His gaze drifted, drawn by an unseen force, to the tall, arched window across the room. The sight beyond was a punch to the gut, a visual echo of a past he’d mourned for decades. Unchanged. Untouched. The sprawling training yard, bustling with young Aether-Guard recruits, their sparring blades flashing under the pale Veridian sun. The majestic, multi-tiered Thorne manse, its spires reaching towards the sky, its Aetherium-laced ramparts glinting in the light. And in the far distance, the familiar, ancient walls of the inner city, glimpses of uniformed Aether-Guard patrolling their battlements.

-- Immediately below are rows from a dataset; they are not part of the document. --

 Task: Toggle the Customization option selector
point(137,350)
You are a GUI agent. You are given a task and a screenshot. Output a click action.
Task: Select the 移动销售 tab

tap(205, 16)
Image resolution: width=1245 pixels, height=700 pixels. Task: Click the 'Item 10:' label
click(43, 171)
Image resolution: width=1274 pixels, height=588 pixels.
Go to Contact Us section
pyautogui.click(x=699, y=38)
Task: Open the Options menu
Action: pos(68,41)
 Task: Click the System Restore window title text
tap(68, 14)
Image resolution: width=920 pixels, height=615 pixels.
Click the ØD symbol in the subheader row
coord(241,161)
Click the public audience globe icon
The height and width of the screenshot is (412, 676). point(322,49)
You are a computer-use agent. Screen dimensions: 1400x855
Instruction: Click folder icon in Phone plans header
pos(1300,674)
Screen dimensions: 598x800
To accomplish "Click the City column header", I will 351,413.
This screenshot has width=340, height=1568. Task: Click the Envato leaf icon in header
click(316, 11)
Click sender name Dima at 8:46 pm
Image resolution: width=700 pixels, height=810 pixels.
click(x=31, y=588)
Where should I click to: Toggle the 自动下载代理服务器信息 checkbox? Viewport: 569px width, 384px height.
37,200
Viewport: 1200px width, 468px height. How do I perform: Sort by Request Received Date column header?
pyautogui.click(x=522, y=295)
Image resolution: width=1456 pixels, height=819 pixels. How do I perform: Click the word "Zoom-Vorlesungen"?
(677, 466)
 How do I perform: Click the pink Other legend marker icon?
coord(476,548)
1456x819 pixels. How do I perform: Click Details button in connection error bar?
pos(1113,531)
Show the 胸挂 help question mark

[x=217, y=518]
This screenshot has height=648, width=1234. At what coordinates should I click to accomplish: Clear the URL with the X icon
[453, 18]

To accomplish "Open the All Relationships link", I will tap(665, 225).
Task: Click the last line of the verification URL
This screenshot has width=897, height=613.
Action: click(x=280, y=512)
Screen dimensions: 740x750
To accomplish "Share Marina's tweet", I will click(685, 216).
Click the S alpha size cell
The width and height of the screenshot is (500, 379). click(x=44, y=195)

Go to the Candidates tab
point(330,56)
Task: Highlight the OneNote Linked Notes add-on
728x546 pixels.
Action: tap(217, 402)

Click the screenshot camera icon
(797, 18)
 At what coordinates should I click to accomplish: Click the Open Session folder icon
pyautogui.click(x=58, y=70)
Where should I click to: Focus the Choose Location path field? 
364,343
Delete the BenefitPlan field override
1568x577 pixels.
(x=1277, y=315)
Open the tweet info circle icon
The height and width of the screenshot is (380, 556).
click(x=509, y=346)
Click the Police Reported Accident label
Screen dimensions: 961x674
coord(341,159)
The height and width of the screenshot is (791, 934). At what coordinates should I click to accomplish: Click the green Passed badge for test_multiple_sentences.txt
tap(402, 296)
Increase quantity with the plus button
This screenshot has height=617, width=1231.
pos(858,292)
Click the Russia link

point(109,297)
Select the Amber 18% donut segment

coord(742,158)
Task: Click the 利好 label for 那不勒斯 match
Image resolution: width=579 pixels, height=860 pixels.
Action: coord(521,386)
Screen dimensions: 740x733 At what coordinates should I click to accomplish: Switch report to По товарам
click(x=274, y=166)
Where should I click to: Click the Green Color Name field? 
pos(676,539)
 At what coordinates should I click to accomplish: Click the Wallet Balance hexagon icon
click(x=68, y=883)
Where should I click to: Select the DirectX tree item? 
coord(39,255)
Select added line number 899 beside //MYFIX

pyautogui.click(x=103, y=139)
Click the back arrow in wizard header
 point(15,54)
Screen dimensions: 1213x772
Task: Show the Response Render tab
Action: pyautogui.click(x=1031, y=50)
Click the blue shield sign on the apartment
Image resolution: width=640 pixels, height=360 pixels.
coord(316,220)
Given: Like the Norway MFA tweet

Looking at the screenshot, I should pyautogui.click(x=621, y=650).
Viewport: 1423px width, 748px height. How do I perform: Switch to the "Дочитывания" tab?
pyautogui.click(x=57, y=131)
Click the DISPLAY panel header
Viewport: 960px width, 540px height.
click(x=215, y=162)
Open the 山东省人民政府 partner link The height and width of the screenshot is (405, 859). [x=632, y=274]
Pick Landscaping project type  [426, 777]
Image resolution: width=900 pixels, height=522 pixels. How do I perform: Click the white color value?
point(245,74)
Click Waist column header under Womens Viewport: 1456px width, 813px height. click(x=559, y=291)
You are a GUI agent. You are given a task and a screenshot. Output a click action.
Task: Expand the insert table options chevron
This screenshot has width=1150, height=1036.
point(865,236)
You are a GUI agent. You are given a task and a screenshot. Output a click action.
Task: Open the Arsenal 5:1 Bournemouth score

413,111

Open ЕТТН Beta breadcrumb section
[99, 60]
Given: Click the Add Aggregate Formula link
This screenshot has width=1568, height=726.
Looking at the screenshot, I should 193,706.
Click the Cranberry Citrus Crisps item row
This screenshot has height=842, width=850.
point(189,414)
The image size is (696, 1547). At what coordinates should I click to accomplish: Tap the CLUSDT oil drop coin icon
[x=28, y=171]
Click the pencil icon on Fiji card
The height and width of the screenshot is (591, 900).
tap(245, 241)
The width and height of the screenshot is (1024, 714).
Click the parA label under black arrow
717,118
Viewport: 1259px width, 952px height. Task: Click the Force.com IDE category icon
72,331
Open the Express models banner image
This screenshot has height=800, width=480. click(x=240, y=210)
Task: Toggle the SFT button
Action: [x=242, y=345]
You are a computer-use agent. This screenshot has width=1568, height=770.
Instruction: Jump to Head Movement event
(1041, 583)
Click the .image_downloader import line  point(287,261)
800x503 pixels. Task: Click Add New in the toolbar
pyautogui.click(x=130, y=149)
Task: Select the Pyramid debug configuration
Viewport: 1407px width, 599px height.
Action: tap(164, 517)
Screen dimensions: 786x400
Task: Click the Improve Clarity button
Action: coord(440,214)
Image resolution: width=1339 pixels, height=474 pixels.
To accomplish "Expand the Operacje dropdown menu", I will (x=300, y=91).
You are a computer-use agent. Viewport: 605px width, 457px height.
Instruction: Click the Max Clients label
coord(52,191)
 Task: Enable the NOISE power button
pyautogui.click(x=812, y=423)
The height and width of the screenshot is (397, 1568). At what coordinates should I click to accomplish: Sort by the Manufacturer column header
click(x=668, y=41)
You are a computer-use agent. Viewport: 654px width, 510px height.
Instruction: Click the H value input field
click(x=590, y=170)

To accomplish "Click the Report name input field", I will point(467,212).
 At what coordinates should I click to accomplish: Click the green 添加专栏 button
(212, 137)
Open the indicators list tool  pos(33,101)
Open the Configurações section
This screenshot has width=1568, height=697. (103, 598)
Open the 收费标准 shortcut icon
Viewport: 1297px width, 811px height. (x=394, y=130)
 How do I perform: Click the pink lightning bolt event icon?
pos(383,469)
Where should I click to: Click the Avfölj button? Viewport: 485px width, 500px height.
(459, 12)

Everywhere, carved into the polished stone, woven into tapestries, emblazoned on the standards fluttering from the manse’s peaks, was the same emblem. The intricate sigil of the Thorne family: a cogwheel intertwined with a single, stylized thorn. A minor Aetherium House, once proud, once powerful, from the heart of Veridia. An emblem Elias had once worn with an unbearable, arrogant pride, before discarding it in his foolish youth. A sight he had longed for, yearned for, in every waking moment of his cruel, haunted life, now spread before him, utterly unchanged, as if time itself had simply ceased to exist.
The surrounding noise, the frantic ministrations of the attendants, faded into a dull drone. He stared blankly, absorbing every minute detail of the view from the window, his mind refusing to reconcile the reality before his eyes with the agonizing clarity of his temporal echoes.
Then Kael’s voice cut through the haze, louder, sharper with concern. “Young Master? You can see this, can’t you? Oh, by the Aether’s grace, our Young Master Elias! Somebody, please, fetch the House Alchemist! Immediately!”
Kael, his dedicated attendant since childhood, had always possessed a flair for the dramatic, a tendency Elias had once found endearing, then irritating, then desperately missed. But now, it was simply another impossible piece of an impossible puzzle.
“Kael, I must insist on complete rest for now…” another voice, that of a stern-faced senior maid, chimed in, trying to shoo the agitated attendant away. The maids, too, began to fuss, their murmurs and hushed exclamations swirling around Elias. It was all too much. He sat, rigid with confusion, the cold dread beginning to mingle with a fragile, terrifying hope.
The polished oak door to the recovery room creaked open, just a sliver. “B-big brother, are you… are you really okay?”
The voice. That soft, tentative question, a melody from a distant past, ripped through the confusion. Elias’s head snapped towards the sound, his movements sharp, almost violent.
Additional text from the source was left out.